Pointing data for screenshots:
>>>>>
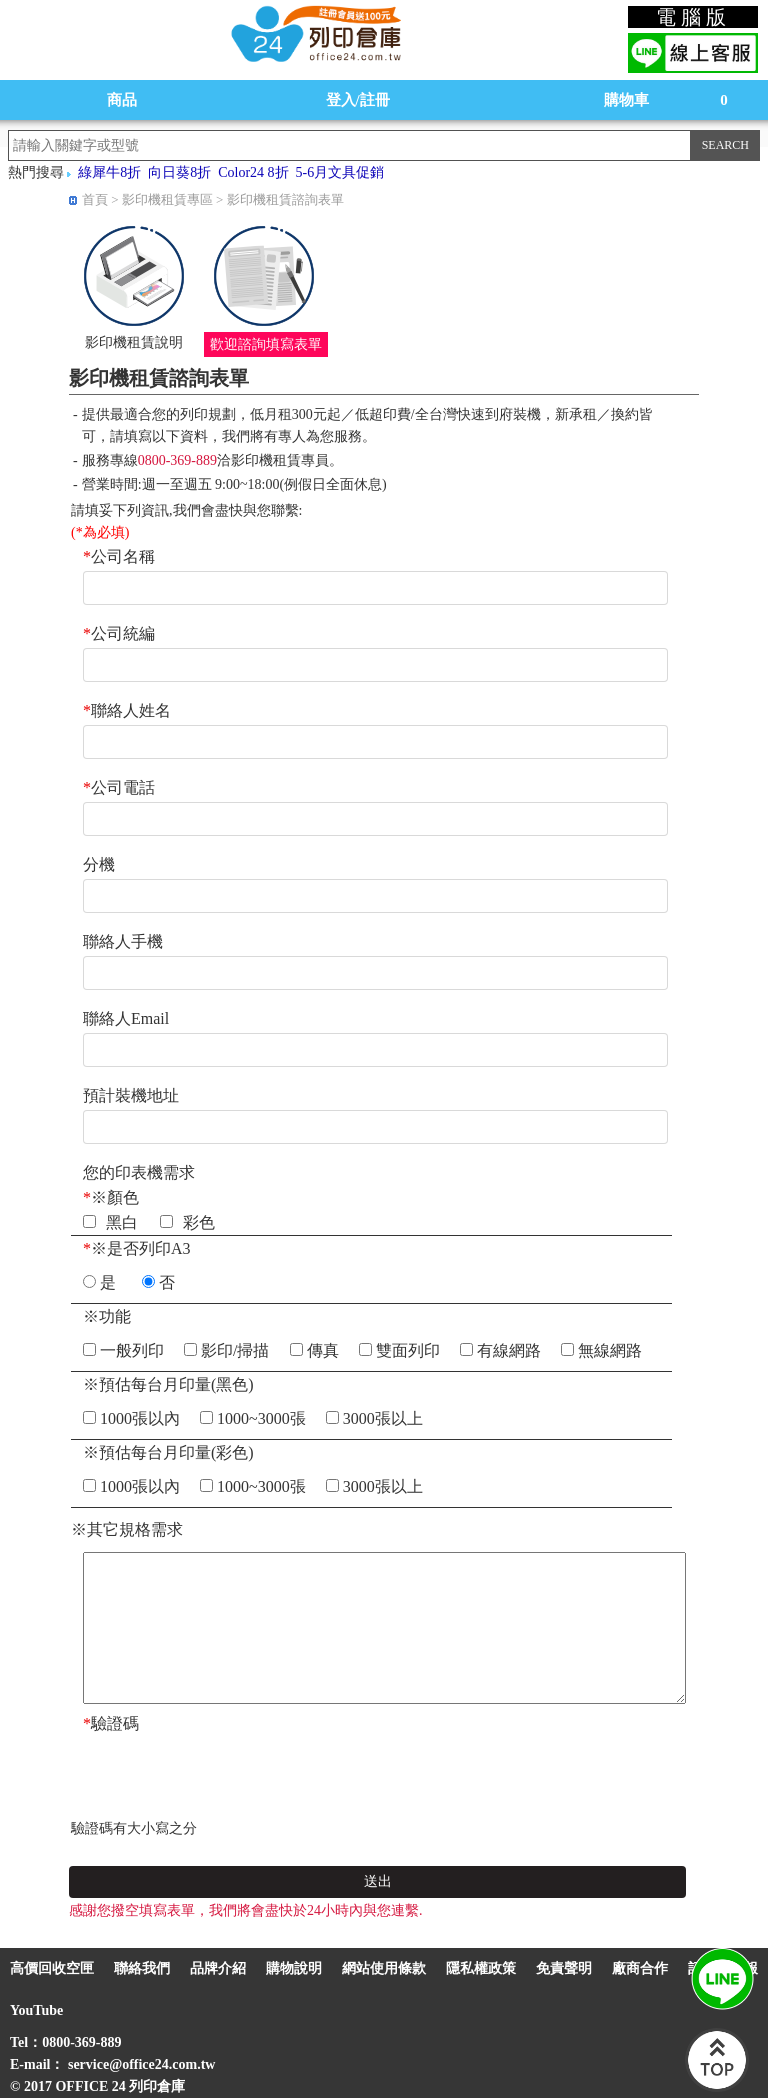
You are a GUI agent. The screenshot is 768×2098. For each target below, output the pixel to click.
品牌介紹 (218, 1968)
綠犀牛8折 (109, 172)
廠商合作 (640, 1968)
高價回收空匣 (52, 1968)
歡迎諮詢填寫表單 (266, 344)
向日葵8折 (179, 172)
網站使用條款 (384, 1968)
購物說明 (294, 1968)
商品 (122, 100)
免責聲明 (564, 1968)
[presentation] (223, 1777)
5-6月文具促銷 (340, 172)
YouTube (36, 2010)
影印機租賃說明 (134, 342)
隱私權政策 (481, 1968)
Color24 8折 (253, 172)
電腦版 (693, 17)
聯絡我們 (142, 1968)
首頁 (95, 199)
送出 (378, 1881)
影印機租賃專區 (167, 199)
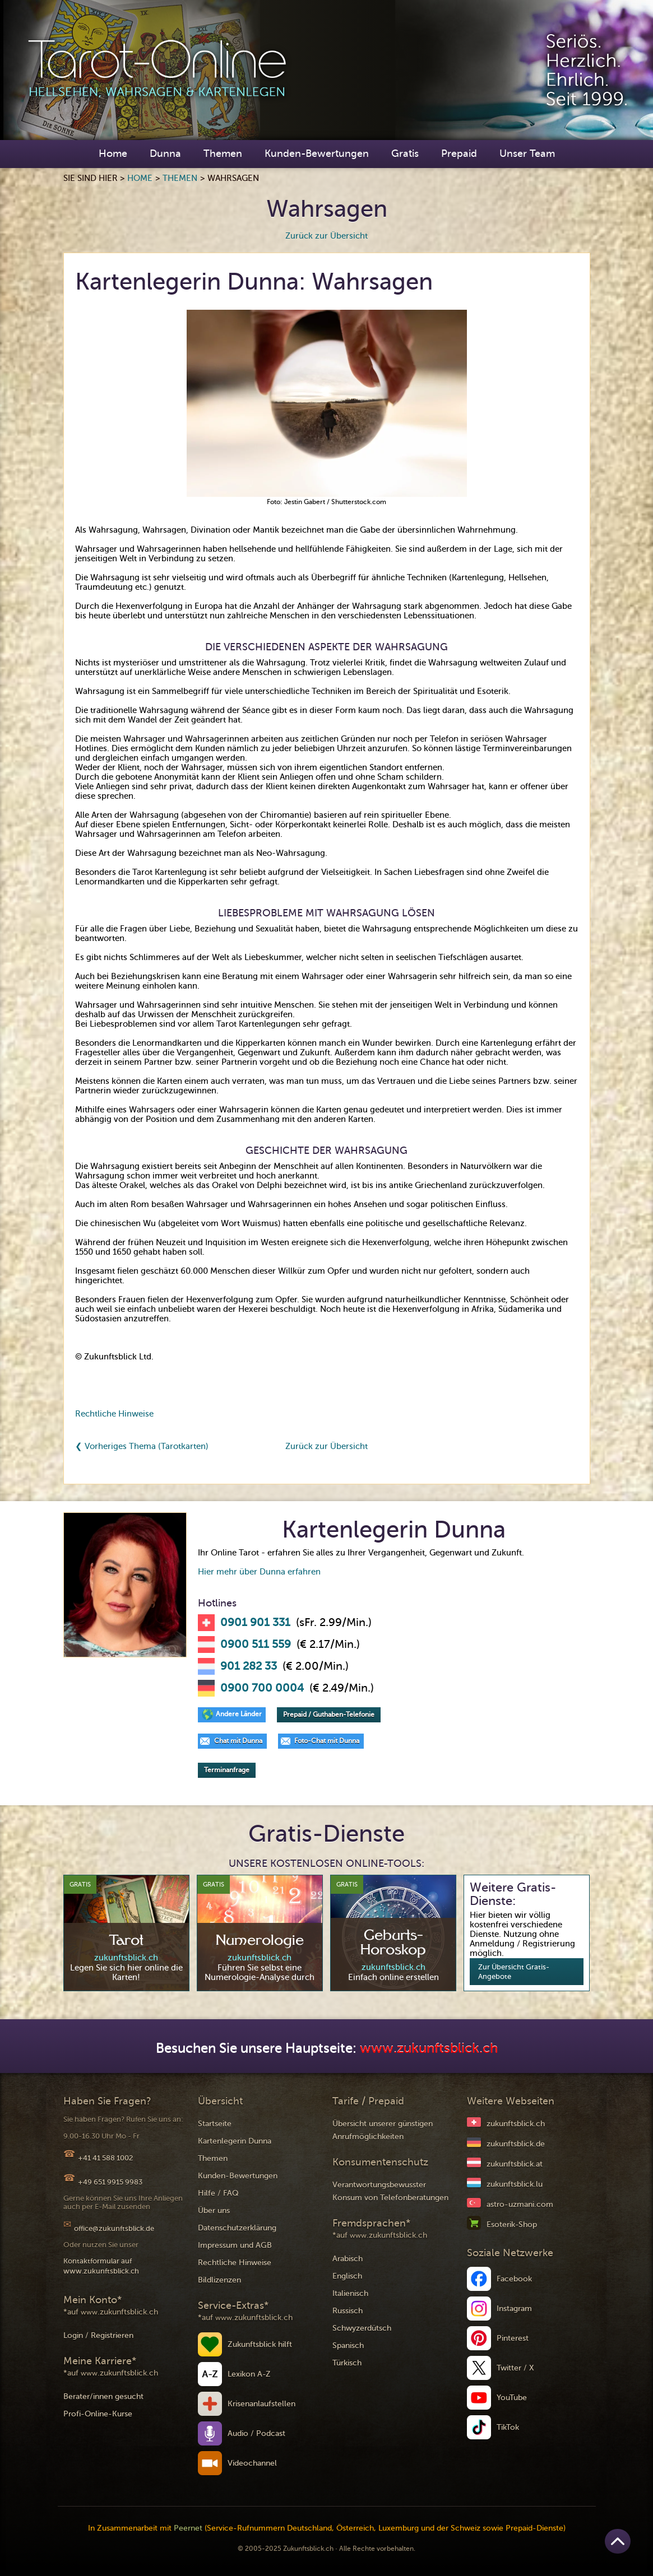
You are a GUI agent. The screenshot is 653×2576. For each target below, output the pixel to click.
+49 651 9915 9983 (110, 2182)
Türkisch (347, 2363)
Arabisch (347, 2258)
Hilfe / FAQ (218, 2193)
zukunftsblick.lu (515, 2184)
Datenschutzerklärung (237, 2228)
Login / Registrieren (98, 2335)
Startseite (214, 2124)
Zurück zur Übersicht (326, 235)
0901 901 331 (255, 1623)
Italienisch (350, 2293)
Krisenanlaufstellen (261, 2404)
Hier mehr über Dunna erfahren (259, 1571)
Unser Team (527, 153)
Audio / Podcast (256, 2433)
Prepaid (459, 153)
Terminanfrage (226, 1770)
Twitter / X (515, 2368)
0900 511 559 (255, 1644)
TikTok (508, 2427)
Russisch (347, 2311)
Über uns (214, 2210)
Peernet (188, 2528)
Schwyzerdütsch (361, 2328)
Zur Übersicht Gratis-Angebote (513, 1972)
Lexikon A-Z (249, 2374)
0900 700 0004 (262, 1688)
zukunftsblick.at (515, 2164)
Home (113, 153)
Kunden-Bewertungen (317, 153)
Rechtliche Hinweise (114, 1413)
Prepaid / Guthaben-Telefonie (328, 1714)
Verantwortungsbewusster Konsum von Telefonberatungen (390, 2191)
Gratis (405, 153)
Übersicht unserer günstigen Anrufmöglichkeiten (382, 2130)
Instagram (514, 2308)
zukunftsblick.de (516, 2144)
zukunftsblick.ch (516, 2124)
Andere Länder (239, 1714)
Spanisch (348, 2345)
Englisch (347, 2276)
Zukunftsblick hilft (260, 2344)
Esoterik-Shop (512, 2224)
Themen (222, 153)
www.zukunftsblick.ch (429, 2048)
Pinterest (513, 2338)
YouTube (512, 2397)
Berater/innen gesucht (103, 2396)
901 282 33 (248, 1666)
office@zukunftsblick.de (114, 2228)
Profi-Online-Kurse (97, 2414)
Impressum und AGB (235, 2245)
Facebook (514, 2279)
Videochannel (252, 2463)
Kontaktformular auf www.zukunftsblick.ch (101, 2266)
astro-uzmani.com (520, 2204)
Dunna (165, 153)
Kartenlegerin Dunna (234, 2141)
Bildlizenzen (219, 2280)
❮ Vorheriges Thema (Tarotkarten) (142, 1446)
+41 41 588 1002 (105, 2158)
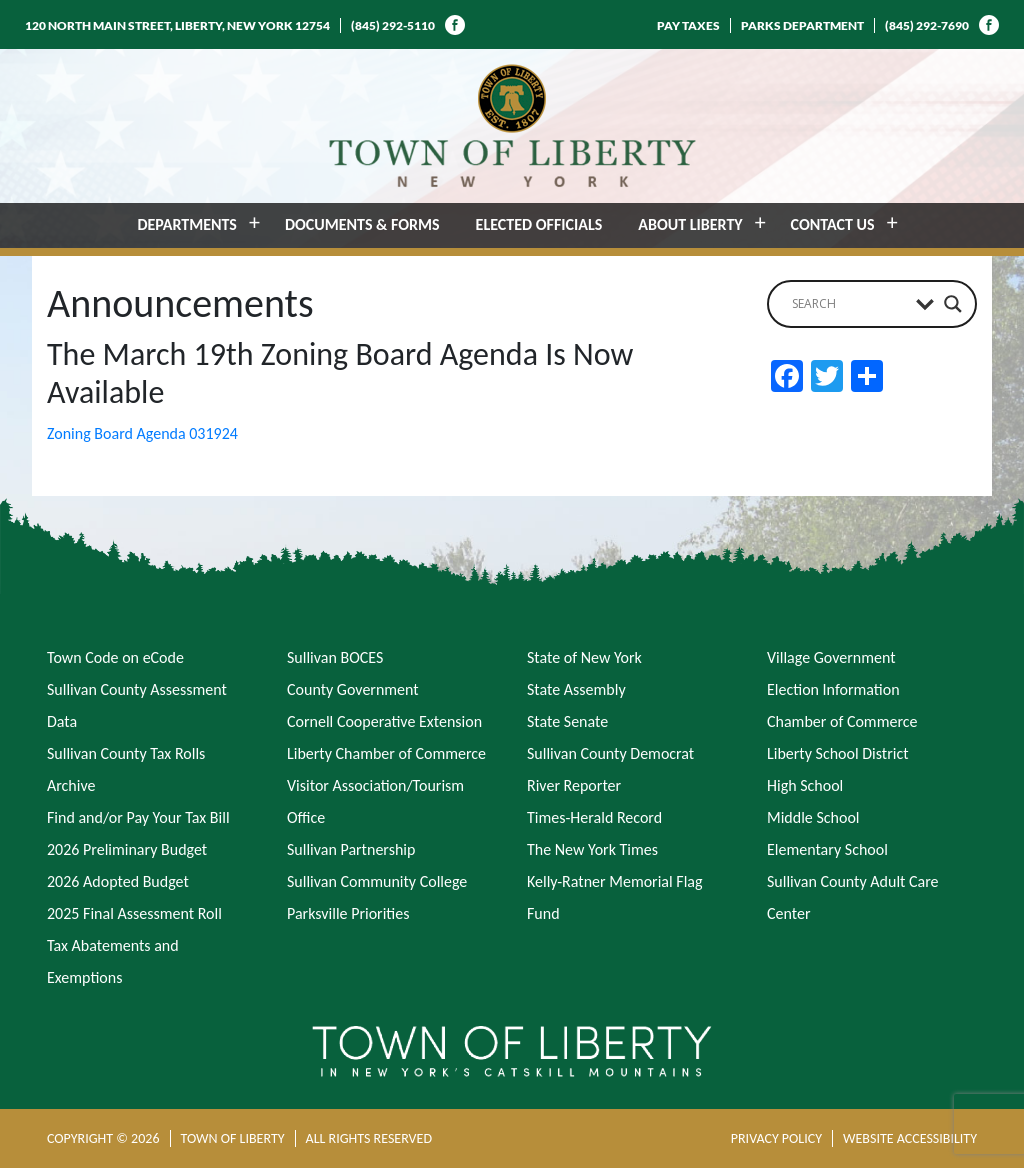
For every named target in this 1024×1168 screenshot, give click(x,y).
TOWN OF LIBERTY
<<<<<
> _Job_
Copy the entries from the line containing "1002 (105, 2158)", including that line, through the end of the entries, and leave the pictures out of your copy.

> _Output for this exercise_
+41 41 588 1002 (105, 2158)
For every named target in this 1024×1168 screenshot, give click(x,y).
TOWN OF LIBERTY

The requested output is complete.